◆ YOUR OBJECTIVE: Return every line of the data below, exactly.

◆ DATA IN THIS EXERCISE:
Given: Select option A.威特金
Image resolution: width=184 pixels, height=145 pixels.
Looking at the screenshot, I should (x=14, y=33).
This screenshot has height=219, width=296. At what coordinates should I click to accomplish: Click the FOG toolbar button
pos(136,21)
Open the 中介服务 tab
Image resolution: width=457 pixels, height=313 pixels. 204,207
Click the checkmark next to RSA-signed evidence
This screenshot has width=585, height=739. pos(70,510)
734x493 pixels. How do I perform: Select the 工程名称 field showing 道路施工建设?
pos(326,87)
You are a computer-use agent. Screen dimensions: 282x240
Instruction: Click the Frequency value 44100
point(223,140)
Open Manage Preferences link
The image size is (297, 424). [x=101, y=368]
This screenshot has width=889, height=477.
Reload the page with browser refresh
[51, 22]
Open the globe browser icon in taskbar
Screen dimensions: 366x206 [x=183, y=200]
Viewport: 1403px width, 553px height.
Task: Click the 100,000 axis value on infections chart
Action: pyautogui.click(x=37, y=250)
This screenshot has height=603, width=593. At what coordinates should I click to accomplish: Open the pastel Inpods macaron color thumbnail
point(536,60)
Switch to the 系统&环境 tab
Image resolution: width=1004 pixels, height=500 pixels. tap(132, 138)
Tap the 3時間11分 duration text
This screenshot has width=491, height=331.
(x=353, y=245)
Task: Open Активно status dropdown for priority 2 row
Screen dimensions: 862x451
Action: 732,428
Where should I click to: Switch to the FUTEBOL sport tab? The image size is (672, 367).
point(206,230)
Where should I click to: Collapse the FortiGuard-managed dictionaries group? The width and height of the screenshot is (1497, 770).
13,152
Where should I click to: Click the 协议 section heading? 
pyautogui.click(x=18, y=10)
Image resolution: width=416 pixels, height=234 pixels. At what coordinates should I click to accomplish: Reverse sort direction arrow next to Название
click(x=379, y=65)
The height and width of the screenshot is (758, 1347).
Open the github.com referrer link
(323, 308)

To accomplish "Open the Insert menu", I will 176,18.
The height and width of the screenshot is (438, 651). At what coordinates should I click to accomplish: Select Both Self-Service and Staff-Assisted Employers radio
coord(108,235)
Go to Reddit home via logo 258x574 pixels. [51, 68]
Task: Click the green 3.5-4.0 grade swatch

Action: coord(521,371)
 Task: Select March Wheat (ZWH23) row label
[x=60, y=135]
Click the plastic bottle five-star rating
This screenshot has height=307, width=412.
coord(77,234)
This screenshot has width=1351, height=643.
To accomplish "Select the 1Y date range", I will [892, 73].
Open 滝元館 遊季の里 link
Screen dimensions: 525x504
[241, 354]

◆ RESPONSE TO THIS EXERCISE:
Given: Select option A.威特金
Image resolution: width=184 pixels, height=145 pixels.
Looking at the screenshot, I should (x=14, y=33).
This screenshot has height=219, width=296. At what coordinates should I click to accomplish: Click the FOG toolbar button
pos(136,21)
Open the 中介服务 tab
Image resolution: width=457 pixels, height=313 pixels. 204,207
Click the checkmark next to RSA-signed evidence
This screenshot has width=585, height=739. pos(70,510)
734x493 pixels. How do I perform: Select the 工程名称 field showing 道路施工建设?
pos(326,87)
You are a computer-use agent. Screen dimensions: 282x240
Instruction: Click the Frequency value 44100
point(223,140)
Open Manage Preferences link
The image size is (297, 424). [x=101, y=368]
This screenshot has width=889, height=477.
Reload the page with browser refresh
[51, 22]
Open the globe browser icon in taskbar
Screen dimensions: 366x206 [x=183, y=200]
Viewport: 1403px width, 553px height.
Task: Click the 100,000 axis value on infections chart
Action: pyautogui.click(x=37, y=250)
This screenshot has height=603, width=593. At what coordinates should I click to accomplish: Open the pastel Inpods macaron color thumbnail
point(536,60)
Switch to the 系统&环境 tab
Image resolution: width=1004 pixels, height=500 pixels. tap(132, 138)
Tap the 3時間11分 duration text
This screenshot has width=491, height=331.
(x=353, y=245)
Task: Open Активно status dropdown for priority 2 row
Screen dimensions: 862x451
Action: 732,428
Where should I click to: Switch to the FUTEBOL sport tab? The image size is (672, 367).
point(206,230)
Where should I click to: Collapse the FortiGuard-managed dictionaries group? The width and height of the screenshot is (1497, 770).
13,152
Where should I click to: Click the 协议 section heading? 
pyautogui.click(x=18, y=10)
Image resolution: width=416 pixels, height=234 pixels. At what coordinates should I click to accomplish: Reverse sort direction arrow next to Название
click(x=379, y=65)
The height and width of the screenshot is (758, 1347).
Open the github.com referrer link
(323, 308)

To accomplish "Open the Insert menu", I will 176,18.
The height and width of the screenshot is (438, 651). At what coordinates should I click to accomplish: Select Both Self-Service and Staff-Assisted Employers radio
coord(108,235)
Go to Reddit home via logo 258x574 pixels. [51, 68]
Task: Click the green 3.5-4.0 grade swatch

Action: coord(521,371)
 Task: Select March Wheat (ZWH23) row label
[x=60, y=135]
Click the plastic bottle five-star rating
This screenshot has height=307, width=412.
coord(77,234)
This screenshot has width=1351, height=643.
To accomplish "Select the 1Y date range", I will [892, 73].
Open 滝元館 遊季の里 link
Screen dimensions: 525x504
[241, 354]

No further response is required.